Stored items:
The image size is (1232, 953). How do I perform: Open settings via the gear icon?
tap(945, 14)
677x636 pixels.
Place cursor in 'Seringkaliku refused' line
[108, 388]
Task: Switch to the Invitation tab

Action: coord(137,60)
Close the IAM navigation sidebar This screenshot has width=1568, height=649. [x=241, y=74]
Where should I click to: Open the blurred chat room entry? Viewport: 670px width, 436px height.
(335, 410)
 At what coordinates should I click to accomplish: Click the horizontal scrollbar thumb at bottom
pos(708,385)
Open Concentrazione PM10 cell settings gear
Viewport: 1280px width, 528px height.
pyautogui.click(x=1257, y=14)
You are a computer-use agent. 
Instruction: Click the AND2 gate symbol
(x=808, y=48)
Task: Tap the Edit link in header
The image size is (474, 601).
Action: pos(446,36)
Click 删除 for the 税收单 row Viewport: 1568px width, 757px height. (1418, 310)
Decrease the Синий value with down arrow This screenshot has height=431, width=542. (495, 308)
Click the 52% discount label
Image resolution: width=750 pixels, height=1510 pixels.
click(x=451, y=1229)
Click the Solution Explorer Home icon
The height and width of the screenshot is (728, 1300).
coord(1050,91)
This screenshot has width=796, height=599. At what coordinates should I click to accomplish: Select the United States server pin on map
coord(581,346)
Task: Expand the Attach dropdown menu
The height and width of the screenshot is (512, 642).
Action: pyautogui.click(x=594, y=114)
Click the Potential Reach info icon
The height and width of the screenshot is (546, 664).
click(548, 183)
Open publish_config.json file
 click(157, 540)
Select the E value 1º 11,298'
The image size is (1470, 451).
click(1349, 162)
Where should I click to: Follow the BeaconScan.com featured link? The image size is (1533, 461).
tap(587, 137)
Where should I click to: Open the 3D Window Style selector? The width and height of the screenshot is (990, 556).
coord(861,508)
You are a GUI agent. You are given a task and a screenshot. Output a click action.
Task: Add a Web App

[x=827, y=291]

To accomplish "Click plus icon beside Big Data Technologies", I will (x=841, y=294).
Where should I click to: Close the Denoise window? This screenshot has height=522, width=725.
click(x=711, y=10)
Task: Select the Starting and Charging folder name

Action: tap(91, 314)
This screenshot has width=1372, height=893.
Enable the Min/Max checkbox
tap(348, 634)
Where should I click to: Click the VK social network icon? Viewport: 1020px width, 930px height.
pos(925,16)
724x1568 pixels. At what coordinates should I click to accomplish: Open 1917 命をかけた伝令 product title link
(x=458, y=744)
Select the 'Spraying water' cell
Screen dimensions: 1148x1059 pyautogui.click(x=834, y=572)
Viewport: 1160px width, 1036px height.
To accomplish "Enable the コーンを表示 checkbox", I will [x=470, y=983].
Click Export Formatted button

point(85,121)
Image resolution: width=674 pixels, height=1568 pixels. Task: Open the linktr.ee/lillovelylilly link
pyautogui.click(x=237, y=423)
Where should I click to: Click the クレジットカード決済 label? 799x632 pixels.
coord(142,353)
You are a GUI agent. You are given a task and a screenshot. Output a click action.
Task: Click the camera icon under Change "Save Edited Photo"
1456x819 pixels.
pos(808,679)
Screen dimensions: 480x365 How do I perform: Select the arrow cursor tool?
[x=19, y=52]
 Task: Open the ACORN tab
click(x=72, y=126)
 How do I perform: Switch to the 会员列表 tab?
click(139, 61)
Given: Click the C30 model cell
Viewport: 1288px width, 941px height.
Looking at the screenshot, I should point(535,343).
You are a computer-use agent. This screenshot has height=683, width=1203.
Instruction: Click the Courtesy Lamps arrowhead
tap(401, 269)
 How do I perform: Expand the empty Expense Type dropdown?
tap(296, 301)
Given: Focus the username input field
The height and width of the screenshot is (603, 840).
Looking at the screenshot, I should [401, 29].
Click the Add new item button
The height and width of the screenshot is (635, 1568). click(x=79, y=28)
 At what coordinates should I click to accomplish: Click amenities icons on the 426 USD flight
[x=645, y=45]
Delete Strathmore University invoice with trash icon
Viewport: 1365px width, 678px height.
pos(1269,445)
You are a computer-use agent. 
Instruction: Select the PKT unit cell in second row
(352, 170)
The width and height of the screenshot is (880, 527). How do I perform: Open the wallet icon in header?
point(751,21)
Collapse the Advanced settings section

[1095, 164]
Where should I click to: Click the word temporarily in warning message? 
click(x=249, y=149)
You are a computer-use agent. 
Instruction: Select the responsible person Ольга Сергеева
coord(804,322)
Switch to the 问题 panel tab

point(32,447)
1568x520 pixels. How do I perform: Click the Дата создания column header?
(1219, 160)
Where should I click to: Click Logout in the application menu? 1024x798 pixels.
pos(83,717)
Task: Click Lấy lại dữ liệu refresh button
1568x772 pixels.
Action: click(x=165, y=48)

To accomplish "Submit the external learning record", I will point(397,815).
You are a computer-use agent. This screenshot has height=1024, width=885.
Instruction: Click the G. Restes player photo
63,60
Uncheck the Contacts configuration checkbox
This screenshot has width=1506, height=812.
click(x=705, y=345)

■ Description of the task ■
Copy the records out again word for word.

■ Your solution ■
The image size is (1232, 953). How do I perform: Open settings via the gear icon?
tap(945, 14)
677x636 pixels.
Place cursor in 'Seringkaliku refused' line
[108, 388]
Task: Switch to the Invitation tab

Action: coord(137,60)
Close the IAM navigation sidebar This screenshot has width=1568, height=649. [x=241, y=74]
Where should I click to: Open the blurred chat room entry? Viewport: 670px width, 436px height.
(335, 410)
 At what coordinates should I click to accomplish: Click the horizontal scrollbar thumb at bottom
pos(708,385)
Open Concentrazione PM10 cell settings gear
Viewport: 1280px width, 528px height.
pyautogui.click(x=1257, y=14)
You are a computer-use agent. 
Instruction: Click the AND2 gate symbol
(x=808, y=48)
Task: Tap the Edit link in header
The image size is (474, 601).
Action: pos(446,36)
Click 删除 for the 税收单 row Viewport: 1568px width, 757px height. (1418, 310)
Decrease the Синий value with down arrow This screenshot has height=431, width=542. (495, 308)
Click the 52% discount label
Image resolution: width=750 pixels, height=1510 pixels.
click(x=451, y=1229)
Click the Solution Explorer Home icon
The height and width of the screenshot is (728, 1300).
coord(1050,91)
This screenshot has width=796, height=599. At what coordinates should I click to accomplish: Select the United States server pin on map
coord(581,346)
Task: Expand the Attach dropdown menu
The height and width of the screenshot is (512, 642).
Action: pyautogui.click(x=594, y=114)
Click the Potential Reach info icon
The height and width of the screenshot is (546, 664).
click(548, 183)
Open publish_config.json file
 click(157, 540)
Select the E value 1º 11,298'
The image size is (1470, 451).
click(1349, 162)
Where should I click to: Follow the BeaconScan.com featured link? The image size is (1533, 461).
tap(587, 137)
Where should I click to: Open the 3D Window Style selector? The width and height of the screenshot is (990, 556).
coord(861,508)
You are a GUI agent. You are given a task and a screenshot. Output a click action.
Task: Add a Web App

[x=827, y=291]

To accomplish "Click plus icon beside Big Data Technologies", I will (x=841, y=294).
Where should I click to: Close the Denoise window? This screenshot has height=522, width=725.
click(x=711, y=10)
Task: Select the Starting and Charging folder name

Action: tap(91, 314)
This screenshot has width=1372, height=893.
Enable the Min/Max checkbox
tap(348, 634)
Where should I click to: Click the VK social network icon? Viewport: 1020px width, 930px height.
pos(925,16)
724x1568 pixels. At what coordinates should I click to accomplish: Open 1917 命をかけた伝令 product title link
(x=458, y=744)
Select the 'Spraying water' cell
Screen dimensions: 1148x1059 pyautogui.click(x=834, y=572)
Viewport: 1160px width, 1036px height.
To accomplish "Enable the コーンを表示 checkbox", I will [x=470, y=983].
Click Export Formatted button

point(85,121)
Image resolution: width=674 pixels, height=1568 pixels. Task: Open the linktr.ee/lillovelylilly link
pyautogui.click(x=237, y=423)
Where should I click to: Click the クレジットカード決済 label? 799x632 pixels.
coord(142,353)
You are a GUI agent. You are given a task and a screenshot. Output a click action.
Task: Click the camera icon under Change "Save Edited Photo"
1456x819 pixels.
pos(808,679)
Screen dimensions: 480x365 How do I perform: Select the arrow cursor tool?
[x=19, y=52]
 Task: Open the ACORN tab
click(x=72, y=126)
 How do I perform: Switch to the 会员列表 tab?
click(139, 61)
Given: Click the C30 model cell
Viewport: 1288px width, 941px height.
Looking at the screenshot, I should point(535,343).
You are a computer-use agent. This screenshot has height=683, width=1203.
Instruction: Click the Courtesy Lamps arrowhead
tap(401, 269)
 How do I perform: Expand the empty Expense Type dropdown?
tap(296, 301)
Given: Focus the username input field
The height and width of the screenshot is (603, 840).
Looking at the screenshot, I should [401, 29].
Click the Add new item button
The height and width of the screenshot is (635, 1568). click(x=79, y=28)
 At what coordinates should I click to accomplish: Click amenities icons on the 426 USD flight
[x=645, y=45]
Delete Strathmore University invoice with trash icon
Viewport: 1365px width, 678px height.
pos(1269,445)
You are a computer-use agent. 
Instruction: Select the PKT unit cell in second row
(352, 170)
The width and height of the screenshot is (880, 527). How do I perform: Open the wallet icon in header?
point(751,21)
Collapse the Advanced settings section

[1095, 164]
Where should I click to: Click the word temporarily in warning message? 
click(x=249, y=149)
You are a computer-use agent. 
Instruction: Select the responsible person Ольга Сергеева
coord(804,322)
Switch to the 问题 panel tab

point(32,447)
1568x520 pixels. How do I perform: Click the Дата создания column header?
(1219, 160)
Where should I click to: Click Logout in the application menu? 1024x798 pixels.
pos(83,717)
Task: Click Lấy lại dữ liệu refresh button
1568x772 pixels.
Action: click(x=165, y=48)

To accomplish "Submit the external learning record", I will point(397,815).
You are a computer-use agent. This screenshot has height=1024, width=885.
Instruction: Click the G. Restes player photo
63,60
Uncheck the Contacts configuration checkbox
This screenshot has width=1506, height=812.
click(x=705, y=345)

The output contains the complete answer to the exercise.